Nazanin Zaghari-Ratcliffe: British mother's court case postponed after Boris Johnson visit to Iran

Tom Peck
The Foreign Secretary met Iranian President Hassan Rouhani in Tehran on Sunday: AFP/Getty

A court case in which British mother Nazanin Zaghari-Ratcliffe was expected to have her jail sentence in Iran extended has been postponed, campaigners said, following a visit to the country by Foreign Secretary Boris Johnson.

Mr Johnson spent the weekend in Tehran meeting the Iranian Prime Minister, Foreign Secretary and other officials, with whom he raised the case of Ms Zaghari-Ratcliffe, but no agreement for her release was reached.

Ms Zaghari-Ratcliffe has been detained in Iran since April of last year, when she was arrested during a family holiday. She was expected to appear in court today over charges of espionage, which could lengthen her jail sentence from five years to ten.
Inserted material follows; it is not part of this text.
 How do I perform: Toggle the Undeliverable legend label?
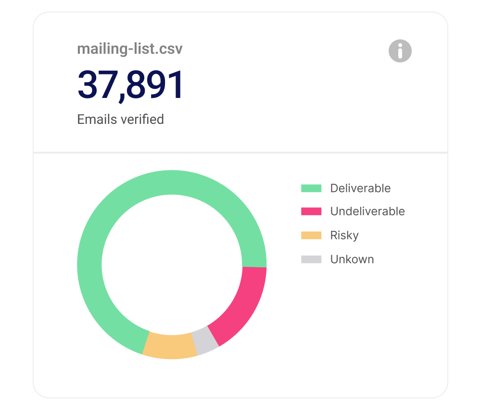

Her husband Richard Ratcliffe said: “Our family has no doubt that [the Foreign Secretary’s] presence and efforts to discuss Nazanin’s case with the Iranian authorities yesterday made a difference to what happened to Nazanin’s court case today. And we hope for what might happen in a near tomorrow.

“Nazanin’s court case was not held today in the wake of the Foreign Secretary’s visit. This is undoubtedly a good sign.
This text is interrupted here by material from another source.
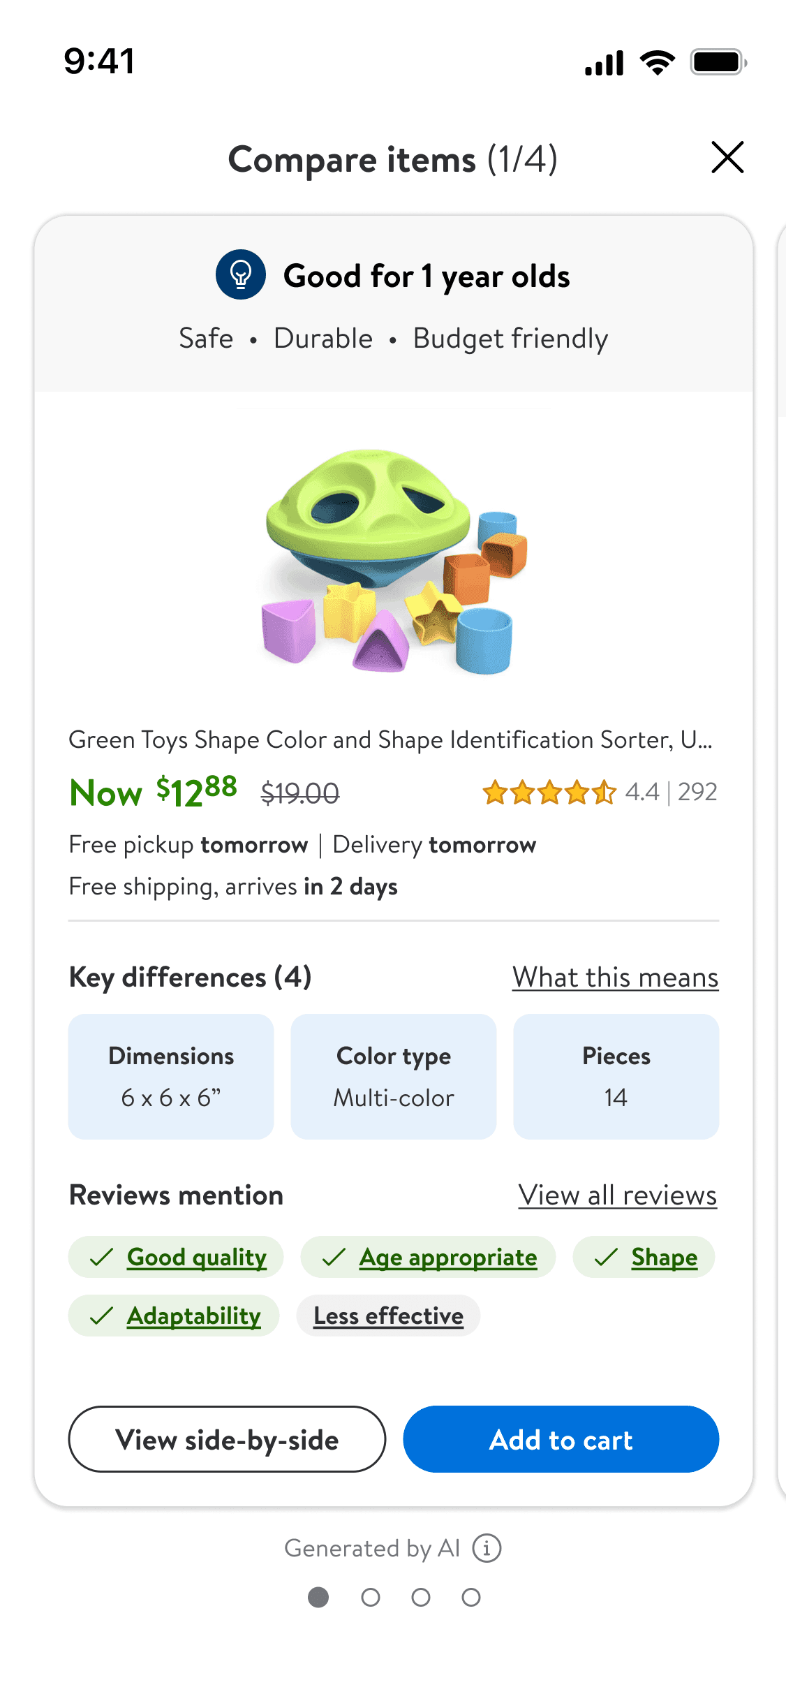Tap the lightbulb insight icon
786x1701 pixels.
point(241,275)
“The Foreign Secretary also met with Nazanin’s family last night to reassure them that Nazanin was a close concern, and that her case had been discussed in every meeting he held.
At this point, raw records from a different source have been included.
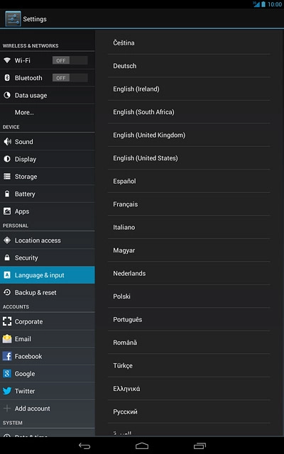Viewport: 284px width, 454px height.
Task: Tap the Email envelope icon
Action: point(7,339)
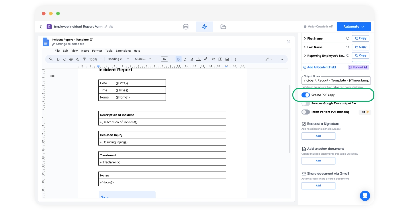Click the insert image icon
The width and height of the screenshot is (409, 211).
pyautogui.click(x=227, y=59)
“I am expecting a fuller debrief from the Foreign Office on the Foreign Secretary’s efforts on Nazanin’s case once he returns from the region, either Monday or Tuesday.”

Mr Johnson said he had held “frank” discussions in Tehran on Saturday with his Iranian counterpart, Mohammad Javad Zarif, which was described as a “constructive” meeting.

Ms Zaghhari-Ratcliffe has been charged with seeking to undermine the Iranian state. Tehran does not recognise Zaghari-Ratcliffe’s dual UK-Iranian nationality, and refuses her access to representatives of the British authorities.

Ms Zaghari-Ratcliffe was in Iran last April to show her 22-month-old daughter to her parents. She works for the charitable foundation connected to the news company Thomson Reuters, but is not a journalist.

Last month, Boris Johnson erroneously told a parliamentary committee Ms Zaghari-Ratcliffe had been in Iran “training journalists”. Since then she has seen the possibility of a charge of espionage be added to her sentence, which could extend it by five years.

The couple’s daughter Gabriella is now living in Iran with her grandparents. In an interview with The Independent Mr Ratcliffe said she had lost what little amount of English she had spoken before her her mother was detained, and that he now communicates with her via an interpreter.

He said: “Gabriella is three, three and a half now. And at three and a half she still doesn’t understand what’s going on. And obviously she’s lost her English so my communication is through translation. So she’s happy to show me a drawing she’s done or show me her dollies.

“Her wider understanding: she understands that Nazanin is in prison. She thinks that daddy is in prison as well. She understands that other children have their mummies and daddies come to pick them up and she lives with her granny instead.

“So she knows that this is temporary, and that soon it’ll be over. But her sense of time as to when this will end, and her sense of time of going back to London, what that means – even what prison is; prison is just where she visits mummy – luckily she’s too young to understand lots of it.”